§ **Article**:

══════

I just caught up on this thread (and the thread on chameleon blocks). Some responses to factual questions:

- You can create a block with an output and a next connection. Many years ago I tried to disallow this, and learned that a few developers were using it to represent a promise, so we kept it.
- You cannot create a block with an output and a previous connection. But as you all have noted, those prohibitions fade depending on which level you are at in the code. Blockly's leaky API strikes again.
- The issue here is absolutely parentage, and keeping the invariant that a block can only have one parent. 

> This, on the other hand, is a significantly easier invariant to maintain. You don't have to prohibit the existence of previous+output. You only have to prohibit having both of them connected at once, which is the desired behavior anyway. ConnectionChecker can surely be made to do this efficiently.
- The connection checker API should allow you to make those checks, yes.

Now some musings:
- Representing a block with an ignorable return value feels tricky on a user interface level. How do you give feedback to a user that they must disconnect their previous connection before connecting the output? Does your block have both all the time, or change its rendering as you drag? The ternary block is an example where it may change types--and disconnect blocks--in response to blocks being dragged near it, and it feels like everything has exploded if you don't know why that's happening. Same thing with figuring out how to heal stacks, show insertion markers, etc.

══════

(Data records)
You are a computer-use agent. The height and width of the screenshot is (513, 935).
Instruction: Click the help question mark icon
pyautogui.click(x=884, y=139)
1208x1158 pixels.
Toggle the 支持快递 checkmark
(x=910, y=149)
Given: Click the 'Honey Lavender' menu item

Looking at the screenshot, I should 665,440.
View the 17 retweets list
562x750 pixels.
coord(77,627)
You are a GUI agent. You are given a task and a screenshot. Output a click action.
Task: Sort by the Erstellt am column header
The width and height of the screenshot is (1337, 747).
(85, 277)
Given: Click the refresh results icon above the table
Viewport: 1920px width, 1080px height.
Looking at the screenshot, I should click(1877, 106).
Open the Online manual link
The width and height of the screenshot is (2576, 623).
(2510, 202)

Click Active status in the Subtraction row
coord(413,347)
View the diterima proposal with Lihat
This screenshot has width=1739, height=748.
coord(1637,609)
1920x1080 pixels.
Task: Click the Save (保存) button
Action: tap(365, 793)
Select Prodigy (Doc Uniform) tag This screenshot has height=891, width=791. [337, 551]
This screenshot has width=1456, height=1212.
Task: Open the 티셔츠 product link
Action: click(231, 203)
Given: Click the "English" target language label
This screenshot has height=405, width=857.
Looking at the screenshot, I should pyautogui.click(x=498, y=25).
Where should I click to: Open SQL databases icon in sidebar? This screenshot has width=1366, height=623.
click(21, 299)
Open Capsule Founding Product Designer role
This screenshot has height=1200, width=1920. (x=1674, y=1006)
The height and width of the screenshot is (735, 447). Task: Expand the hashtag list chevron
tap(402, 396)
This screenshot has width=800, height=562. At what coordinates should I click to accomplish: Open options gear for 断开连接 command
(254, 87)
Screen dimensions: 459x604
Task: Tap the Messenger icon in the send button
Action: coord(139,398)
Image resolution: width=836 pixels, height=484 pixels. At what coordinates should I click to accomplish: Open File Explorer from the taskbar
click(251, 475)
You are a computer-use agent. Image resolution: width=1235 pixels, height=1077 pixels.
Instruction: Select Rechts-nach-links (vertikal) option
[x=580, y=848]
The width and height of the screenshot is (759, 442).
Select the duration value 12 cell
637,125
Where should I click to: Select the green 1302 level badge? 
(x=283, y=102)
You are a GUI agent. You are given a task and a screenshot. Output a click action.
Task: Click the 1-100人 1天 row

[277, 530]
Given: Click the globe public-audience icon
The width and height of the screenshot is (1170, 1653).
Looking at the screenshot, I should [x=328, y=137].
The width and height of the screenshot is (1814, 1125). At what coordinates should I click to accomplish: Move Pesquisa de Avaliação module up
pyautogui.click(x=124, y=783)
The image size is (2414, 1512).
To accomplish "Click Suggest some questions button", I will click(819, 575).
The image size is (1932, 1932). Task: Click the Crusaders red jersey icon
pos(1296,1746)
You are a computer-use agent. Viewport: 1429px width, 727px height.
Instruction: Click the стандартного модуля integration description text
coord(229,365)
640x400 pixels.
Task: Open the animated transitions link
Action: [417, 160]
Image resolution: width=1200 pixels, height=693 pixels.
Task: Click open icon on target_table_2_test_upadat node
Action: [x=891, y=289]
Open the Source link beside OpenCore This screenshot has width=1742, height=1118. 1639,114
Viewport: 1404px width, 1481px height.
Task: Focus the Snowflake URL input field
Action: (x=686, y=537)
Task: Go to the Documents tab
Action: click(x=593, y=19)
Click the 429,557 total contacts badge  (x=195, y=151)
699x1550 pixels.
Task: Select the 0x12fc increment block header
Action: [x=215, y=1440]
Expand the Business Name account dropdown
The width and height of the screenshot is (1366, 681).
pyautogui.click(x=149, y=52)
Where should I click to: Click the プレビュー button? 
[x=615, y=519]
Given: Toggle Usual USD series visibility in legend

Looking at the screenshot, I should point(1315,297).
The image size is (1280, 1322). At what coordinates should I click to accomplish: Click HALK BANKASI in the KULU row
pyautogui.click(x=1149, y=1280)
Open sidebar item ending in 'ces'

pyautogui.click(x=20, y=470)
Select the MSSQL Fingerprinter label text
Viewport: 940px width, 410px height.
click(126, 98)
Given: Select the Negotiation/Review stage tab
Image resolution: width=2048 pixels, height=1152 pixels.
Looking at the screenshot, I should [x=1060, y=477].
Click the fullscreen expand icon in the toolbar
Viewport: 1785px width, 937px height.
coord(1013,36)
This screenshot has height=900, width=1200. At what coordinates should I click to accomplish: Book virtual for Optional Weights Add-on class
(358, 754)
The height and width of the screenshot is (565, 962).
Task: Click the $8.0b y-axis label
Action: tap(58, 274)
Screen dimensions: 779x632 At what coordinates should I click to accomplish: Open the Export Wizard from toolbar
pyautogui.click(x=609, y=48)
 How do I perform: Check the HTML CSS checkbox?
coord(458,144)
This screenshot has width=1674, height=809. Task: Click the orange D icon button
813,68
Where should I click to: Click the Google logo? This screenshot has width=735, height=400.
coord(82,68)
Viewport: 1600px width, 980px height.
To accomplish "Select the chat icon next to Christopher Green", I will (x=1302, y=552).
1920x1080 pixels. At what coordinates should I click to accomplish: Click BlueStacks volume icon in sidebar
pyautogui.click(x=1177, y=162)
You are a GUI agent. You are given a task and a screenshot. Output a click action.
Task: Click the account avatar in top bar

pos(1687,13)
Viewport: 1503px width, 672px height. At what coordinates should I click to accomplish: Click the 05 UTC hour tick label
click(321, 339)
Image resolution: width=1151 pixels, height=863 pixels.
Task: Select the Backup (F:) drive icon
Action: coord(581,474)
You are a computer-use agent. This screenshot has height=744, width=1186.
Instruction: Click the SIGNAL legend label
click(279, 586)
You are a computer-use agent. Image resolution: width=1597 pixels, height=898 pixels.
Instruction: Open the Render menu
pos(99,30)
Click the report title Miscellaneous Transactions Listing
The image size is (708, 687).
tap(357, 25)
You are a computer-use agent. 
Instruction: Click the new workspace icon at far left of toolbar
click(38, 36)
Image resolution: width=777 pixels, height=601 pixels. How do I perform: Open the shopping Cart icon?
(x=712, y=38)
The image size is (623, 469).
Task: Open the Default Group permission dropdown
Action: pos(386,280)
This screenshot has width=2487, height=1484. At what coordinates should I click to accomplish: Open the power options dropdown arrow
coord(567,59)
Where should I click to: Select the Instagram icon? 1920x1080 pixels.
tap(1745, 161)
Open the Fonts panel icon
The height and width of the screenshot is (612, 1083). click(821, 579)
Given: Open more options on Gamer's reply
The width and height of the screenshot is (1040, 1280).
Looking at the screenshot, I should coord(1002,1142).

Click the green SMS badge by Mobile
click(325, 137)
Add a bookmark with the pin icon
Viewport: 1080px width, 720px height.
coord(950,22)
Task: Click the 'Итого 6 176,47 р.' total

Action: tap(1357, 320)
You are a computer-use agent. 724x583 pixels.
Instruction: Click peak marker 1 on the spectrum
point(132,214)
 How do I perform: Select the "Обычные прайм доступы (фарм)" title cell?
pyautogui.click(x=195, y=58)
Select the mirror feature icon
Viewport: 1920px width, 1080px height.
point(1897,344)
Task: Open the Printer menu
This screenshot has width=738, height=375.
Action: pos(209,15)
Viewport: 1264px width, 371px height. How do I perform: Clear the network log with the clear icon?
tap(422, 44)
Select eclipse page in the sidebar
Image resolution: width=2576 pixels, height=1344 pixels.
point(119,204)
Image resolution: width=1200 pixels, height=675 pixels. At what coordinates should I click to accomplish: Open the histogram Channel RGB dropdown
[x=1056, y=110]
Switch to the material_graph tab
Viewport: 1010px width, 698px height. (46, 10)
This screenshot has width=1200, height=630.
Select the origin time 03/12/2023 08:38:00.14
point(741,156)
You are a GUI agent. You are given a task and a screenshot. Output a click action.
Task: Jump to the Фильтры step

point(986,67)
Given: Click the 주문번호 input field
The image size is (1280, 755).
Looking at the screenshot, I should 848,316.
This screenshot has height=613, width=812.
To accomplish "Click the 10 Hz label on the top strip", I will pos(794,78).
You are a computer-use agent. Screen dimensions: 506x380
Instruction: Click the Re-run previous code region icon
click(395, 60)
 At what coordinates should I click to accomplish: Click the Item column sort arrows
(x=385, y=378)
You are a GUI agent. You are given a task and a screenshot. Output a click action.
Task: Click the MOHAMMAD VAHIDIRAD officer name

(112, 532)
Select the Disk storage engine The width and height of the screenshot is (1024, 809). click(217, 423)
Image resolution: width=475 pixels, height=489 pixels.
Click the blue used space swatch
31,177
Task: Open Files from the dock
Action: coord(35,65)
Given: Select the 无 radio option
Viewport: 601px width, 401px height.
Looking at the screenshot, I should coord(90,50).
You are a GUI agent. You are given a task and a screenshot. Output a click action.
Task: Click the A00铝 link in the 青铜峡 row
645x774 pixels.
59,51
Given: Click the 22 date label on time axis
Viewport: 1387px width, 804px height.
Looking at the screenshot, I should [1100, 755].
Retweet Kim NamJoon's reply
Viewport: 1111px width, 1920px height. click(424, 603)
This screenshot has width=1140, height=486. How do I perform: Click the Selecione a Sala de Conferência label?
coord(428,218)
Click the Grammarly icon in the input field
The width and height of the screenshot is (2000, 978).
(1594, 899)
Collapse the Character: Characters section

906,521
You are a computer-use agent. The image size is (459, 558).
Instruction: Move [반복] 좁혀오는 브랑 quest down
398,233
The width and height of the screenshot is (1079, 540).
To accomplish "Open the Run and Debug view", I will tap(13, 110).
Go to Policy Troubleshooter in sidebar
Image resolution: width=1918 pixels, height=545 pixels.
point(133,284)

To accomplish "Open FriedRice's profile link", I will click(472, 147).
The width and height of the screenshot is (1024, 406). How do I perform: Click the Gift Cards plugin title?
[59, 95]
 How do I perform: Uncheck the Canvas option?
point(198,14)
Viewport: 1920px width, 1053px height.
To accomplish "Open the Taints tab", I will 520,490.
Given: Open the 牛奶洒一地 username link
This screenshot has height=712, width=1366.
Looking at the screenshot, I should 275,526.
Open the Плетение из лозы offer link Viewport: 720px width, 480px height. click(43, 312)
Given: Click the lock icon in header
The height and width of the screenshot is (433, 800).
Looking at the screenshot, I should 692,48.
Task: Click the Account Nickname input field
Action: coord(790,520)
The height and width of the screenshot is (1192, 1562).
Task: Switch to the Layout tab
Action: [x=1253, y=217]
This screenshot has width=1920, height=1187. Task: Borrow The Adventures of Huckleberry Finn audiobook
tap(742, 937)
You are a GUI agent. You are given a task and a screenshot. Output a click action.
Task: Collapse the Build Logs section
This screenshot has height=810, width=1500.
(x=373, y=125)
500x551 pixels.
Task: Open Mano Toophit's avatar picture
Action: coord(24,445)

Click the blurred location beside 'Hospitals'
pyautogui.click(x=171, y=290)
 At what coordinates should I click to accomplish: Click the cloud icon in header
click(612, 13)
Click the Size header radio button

══════

§ **Task list**:
a. Name every kind of block connection mentioned in the post about Blockly block connections.
b. Resume the post about Blockly block connections, picking up after its last sentence.

§ **Answers provided**:
a. Output, next, and previous.

b.
- Is it feasible to work around this?
Probably not currently, but exploration can tell us more about which code paths are blocking. The assumptions here are baked very deep into Blockly, and all over the place. We would need to do a lot of internal changes to have a single place where this invariant is applied (and could thus be removed) before it would be externally feasible. The first step would be to write tests to verify the existing behaviour, and note carefully which parts of it you actually want to change. For instance, everything around unplugging and healing connections would need tests to make sure we aren't accidentally changing behaviour.

- Would the team be open to reconsidering those decisions? 
I'm not completely opposed, but I am very wary because of the combination of difficult UI and deep changes.

The use case you gave in the chameleon blocks thread is definitely compelling.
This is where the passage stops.